Count the lines in the items below that contain the word "width". Reply with that number alone.

===============

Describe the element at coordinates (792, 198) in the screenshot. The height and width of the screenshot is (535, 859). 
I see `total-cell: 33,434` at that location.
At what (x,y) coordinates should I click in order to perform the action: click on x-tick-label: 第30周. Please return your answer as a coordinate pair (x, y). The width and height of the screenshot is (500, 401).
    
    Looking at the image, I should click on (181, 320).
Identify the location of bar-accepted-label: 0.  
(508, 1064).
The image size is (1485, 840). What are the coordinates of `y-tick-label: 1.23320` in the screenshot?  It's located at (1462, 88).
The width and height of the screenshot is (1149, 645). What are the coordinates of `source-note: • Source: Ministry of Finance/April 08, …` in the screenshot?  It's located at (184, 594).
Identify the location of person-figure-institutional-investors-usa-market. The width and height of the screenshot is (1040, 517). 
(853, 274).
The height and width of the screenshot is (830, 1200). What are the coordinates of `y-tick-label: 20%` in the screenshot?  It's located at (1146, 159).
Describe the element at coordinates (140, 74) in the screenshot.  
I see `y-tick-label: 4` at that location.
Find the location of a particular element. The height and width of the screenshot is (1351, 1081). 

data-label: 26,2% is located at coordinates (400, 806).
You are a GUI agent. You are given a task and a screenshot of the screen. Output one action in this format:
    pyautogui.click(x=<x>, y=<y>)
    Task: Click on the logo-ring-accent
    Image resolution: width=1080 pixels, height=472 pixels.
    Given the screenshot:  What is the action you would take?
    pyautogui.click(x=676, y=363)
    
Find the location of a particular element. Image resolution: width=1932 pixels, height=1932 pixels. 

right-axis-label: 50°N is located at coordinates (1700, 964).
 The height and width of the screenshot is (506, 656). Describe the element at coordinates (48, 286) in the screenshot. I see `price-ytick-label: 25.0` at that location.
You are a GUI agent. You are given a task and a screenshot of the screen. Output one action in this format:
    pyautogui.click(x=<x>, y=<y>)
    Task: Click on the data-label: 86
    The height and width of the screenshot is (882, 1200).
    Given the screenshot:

===============

Result below: 10